**TASK STATEMENT:** Scan the records below for the line containing "Image resolution: width=211, height=2576." and the line containing "Moda (120, 74)". Copy both, plus every line between, exactly.

--- EXTRACTED INFORMATION ---

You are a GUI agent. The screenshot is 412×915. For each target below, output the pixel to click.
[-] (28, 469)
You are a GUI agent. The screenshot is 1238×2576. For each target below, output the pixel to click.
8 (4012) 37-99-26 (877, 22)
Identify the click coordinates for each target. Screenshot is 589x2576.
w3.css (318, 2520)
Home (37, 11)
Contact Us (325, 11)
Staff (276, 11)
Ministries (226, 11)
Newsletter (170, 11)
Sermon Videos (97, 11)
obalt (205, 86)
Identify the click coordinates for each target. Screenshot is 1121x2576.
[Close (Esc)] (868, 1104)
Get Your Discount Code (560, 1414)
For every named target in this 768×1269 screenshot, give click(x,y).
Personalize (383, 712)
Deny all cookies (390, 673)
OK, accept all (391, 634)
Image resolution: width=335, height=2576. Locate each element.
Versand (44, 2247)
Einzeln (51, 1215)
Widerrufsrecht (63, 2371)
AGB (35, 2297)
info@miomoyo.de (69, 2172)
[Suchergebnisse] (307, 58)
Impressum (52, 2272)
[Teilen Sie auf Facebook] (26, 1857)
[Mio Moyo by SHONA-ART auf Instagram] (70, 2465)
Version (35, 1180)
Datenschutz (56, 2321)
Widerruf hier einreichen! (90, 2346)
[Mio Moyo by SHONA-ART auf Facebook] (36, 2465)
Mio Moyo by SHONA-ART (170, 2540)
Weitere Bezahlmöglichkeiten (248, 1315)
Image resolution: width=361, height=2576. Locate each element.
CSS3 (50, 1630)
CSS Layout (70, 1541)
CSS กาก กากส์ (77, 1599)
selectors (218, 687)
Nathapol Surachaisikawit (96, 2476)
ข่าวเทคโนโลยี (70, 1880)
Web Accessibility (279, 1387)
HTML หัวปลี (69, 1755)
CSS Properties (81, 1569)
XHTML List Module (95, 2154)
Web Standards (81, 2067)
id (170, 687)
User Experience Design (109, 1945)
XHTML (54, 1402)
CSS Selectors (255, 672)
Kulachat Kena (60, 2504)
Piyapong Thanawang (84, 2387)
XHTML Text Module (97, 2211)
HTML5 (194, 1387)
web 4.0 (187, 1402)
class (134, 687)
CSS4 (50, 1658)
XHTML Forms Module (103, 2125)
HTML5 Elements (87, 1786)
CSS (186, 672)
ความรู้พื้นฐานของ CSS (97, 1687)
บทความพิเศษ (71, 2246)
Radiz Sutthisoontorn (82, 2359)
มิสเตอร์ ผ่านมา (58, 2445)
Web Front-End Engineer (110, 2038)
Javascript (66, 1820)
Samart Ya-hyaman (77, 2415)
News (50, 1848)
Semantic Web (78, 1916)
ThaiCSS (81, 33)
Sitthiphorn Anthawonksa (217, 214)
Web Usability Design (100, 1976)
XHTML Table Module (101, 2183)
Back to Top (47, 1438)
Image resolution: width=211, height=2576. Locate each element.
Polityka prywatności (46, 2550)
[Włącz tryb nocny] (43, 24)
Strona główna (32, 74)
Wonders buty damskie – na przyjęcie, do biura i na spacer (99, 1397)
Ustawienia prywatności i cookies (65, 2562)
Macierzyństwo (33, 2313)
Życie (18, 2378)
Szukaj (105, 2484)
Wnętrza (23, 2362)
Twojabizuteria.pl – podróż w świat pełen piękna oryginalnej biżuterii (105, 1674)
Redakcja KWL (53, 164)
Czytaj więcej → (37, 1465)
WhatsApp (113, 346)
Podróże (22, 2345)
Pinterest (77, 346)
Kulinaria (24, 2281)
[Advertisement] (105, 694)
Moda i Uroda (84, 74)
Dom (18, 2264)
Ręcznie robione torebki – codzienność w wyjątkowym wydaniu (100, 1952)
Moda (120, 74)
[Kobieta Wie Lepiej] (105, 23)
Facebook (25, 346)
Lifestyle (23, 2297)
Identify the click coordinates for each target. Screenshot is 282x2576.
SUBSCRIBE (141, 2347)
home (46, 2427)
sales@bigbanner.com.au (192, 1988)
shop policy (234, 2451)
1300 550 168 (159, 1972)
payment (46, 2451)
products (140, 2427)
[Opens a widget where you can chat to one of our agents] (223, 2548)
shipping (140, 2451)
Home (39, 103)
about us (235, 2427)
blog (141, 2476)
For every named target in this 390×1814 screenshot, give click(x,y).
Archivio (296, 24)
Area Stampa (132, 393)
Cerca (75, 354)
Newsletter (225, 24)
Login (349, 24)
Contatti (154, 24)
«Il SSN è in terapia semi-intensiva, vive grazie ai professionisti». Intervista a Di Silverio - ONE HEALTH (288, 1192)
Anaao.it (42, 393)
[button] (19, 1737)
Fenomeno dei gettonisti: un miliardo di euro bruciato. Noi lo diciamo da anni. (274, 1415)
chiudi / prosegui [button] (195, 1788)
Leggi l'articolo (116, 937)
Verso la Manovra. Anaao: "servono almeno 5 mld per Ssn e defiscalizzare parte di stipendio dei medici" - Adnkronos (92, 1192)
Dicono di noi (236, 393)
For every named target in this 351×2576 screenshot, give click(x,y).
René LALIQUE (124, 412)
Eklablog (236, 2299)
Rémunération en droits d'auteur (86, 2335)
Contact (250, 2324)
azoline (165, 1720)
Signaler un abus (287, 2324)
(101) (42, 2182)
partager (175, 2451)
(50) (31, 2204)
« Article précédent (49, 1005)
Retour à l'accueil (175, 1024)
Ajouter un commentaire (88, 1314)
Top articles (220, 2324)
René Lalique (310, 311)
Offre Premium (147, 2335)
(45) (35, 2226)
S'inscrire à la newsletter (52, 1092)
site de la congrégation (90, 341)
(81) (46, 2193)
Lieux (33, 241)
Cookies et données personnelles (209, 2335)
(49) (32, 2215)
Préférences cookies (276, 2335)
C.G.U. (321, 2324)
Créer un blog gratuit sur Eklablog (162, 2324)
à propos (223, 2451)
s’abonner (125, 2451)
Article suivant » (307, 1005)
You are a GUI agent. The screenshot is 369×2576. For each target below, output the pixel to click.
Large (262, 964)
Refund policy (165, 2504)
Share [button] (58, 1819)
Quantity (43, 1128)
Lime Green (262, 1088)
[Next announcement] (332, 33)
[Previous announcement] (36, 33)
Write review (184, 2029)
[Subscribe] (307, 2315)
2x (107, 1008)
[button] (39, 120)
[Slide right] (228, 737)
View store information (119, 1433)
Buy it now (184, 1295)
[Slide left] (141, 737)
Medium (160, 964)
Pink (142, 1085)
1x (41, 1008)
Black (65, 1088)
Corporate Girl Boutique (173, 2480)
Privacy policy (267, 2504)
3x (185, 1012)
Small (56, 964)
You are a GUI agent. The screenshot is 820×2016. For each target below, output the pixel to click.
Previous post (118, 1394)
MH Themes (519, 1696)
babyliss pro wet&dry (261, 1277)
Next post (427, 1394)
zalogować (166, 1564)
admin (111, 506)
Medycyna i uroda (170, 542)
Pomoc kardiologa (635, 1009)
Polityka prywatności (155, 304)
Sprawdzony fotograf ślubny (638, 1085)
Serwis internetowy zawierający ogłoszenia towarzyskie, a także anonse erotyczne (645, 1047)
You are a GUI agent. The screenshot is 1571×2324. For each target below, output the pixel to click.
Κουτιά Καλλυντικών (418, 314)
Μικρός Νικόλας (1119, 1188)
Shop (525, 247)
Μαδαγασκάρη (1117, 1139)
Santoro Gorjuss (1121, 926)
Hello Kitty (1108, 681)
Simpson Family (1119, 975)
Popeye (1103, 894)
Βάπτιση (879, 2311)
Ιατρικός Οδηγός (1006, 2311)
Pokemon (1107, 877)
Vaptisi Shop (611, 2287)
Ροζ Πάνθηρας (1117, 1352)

---

**EXERCISE RESULT:**
Image resolution: width=211, height=2576. Locate each element.
Polityka prywatności (46, 2550)
[Włącz tryb nocny] (43, 24)
Strona główna (32, 74)
Wonders buty damskie – na przyjęcie, do biura i na spacer (99, 1397)
Ustawienia prywatności i cookies (65, 2562)
Macierzyństwo (33, 2313)
Życie (18, 2378)
Szukaj (105, 2484)
Wnętrza (23, 2362)
Twojabizuteria.pl – podróż w świat pełen piękna oryginalnej biżuterii (105, 1674)
Redakcja KWL (53, 164)
Czytaj więcej → (37, 1465)
WhatsApp (113, 346)
Podróże (22, 2345)
Pinterest (77, 346)
Kulinaria (24, 2281)
[Advertisement] (105, 694)
Moda i Uroda (84, 74)
Dom (18, 2264)
Ręcznie robione torebki – codzienność w wyjątkowym wydaniu (100, 1952)
Moda (120, 74)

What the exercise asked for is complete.